St. Peter's Episcopal Church (Albany, New York)
|St. Peter's Episcopal Church|
South (front) elevation, 2011
|Location||Albany, NY, USA|
|Leadership||Fr. Paul Hartt, rector|
|Website||St. Peter's Protestant Episcopal Church|
|Architect(s)||Richard Upjohn and Richard M. Upjohn|
|Architectural style||French Gothic Revival|
|Founder||The Rev. Thomas Barclay|
|Direction of façade||South|
|Length||136 feet (41 m)|
|Width||68 feet (21 m)|
|Height (max)||64 feet (20 m)|
|Spire height||180 feet (55 m)|
|U.S. National Historic Landmark|
|Added to NRHP||March 16, 1972|
|NRHP Reference no.||72000817|
|Designated as NHL||January 16, 1980|
St. Peter's Episcopal Church, also known as St. Peter's Church, is located in downtown Albany, New York, United States. It was designed in the mid-19th century by Richard Upjohn and his son Richard M. Upjohn in the French Gothic Revival architectural style. It was listed on the National Register of Historic Places in 1972, and designated a National Historic Landmark eight years later. It is also a contributing property to the Downtown Albany Historic District.
The church was established at the behest of Queen Anne in 1715. The church still has a silver communion service set given to it by her. It was the first Anglican congregation north of New York City and west of the Hudson River.
A building was erected shortly after the church was established, housing it for the rest of the 18th century. In 1758, George Howe, 3rd Viscount Howe, was buried here after his death leading an attempt to recapture Fort Ticonderoga during the French and Indian War. His grave remains in the current church, making him the only British peer buried in the United States.

** Supplied information **
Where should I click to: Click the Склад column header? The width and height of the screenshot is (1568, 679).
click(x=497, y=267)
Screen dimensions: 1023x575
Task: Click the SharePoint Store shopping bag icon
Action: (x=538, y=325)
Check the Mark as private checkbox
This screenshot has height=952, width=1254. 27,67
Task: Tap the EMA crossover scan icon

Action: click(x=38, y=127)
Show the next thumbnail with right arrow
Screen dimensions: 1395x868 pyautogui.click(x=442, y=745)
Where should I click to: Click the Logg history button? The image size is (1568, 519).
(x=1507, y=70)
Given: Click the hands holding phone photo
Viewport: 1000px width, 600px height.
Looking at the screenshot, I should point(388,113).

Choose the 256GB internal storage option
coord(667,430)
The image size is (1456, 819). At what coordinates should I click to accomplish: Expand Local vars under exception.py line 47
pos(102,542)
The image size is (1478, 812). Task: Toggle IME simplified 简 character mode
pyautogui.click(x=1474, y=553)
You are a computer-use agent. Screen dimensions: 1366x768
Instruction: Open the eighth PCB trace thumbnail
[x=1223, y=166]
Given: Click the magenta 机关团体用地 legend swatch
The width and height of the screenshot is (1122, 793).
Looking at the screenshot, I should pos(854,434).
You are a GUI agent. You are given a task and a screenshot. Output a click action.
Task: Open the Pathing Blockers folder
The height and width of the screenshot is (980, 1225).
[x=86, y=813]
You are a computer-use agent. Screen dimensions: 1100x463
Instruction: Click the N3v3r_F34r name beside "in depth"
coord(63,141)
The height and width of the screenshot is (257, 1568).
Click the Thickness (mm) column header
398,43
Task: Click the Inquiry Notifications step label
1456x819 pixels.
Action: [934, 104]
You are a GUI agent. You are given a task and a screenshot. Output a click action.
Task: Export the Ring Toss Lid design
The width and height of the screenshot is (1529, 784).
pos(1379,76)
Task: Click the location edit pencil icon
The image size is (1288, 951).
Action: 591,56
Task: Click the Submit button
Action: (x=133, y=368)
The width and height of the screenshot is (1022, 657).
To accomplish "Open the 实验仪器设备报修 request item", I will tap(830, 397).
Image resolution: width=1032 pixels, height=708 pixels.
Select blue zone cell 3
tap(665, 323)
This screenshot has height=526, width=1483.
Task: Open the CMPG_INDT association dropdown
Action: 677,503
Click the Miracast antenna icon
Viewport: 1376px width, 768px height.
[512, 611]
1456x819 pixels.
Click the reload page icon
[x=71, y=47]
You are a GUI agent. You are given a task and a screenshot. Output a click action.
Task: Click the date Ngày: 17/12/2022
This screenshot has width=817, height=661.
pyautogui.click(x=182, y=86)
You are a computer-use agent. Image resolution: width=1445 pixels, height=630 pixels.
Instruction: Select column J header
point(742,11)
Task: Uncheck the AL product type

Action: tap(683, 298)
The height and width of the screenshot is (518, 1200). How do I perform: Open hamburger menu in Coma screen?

** Exercise directions **
Please pick up the article on St. Peter's Episcopal Church in Albany after its last sentence and carry it forward.

** Response **
The original building was replaced in 1803. That building yielded to the current structure almost 60 years later, with the tower making it complete in 1876. It is often considered one of the elder Upjohn's best-known works, although his son was largely responsible for designing the tower, its most distinctive feature. The interior includes some original Clayton & Bell stained glass windows and sculpture by Louis Saint-Gaudens.
St. Peter's is located on the northwest corner of the intersection of State (New York State Route 5) and Lodge streets. It is near the western boundary of the Downtown Albany Historic District, to which it is also a contributing property. The terrain slopes up toward the west, rising from the flood plain of the Hudson River a quarter-mile (500 m) to the east towards the higher ground on which much of Albany's more modern development has taken place.
The surrounding neighborhood is a densely developed urban core, with other historic buildings nearby. To the east, across Lodge Street, is a modern building with a parking garage attached to its north end. North of it, across Pine Street, is the 1867 Italian Renaissance Revival St. Mary's Church, the home of Albany's oldest Roman Catholic congregation, and like St. Peter's listed on the National Register both as a contributing property and individually.
North of the church are two older buildings, one housing some city government offices. Northwest of the church are the small Corning Park and Albany's city hall, outside the historic district but on the Register as well. West of the church along the north side of State are the Guild House, its parish hall, and smaller, older commercial buildings. A block further is Lafayette Park and New York's state capitol, a National Historic Landmark like St. Peter's.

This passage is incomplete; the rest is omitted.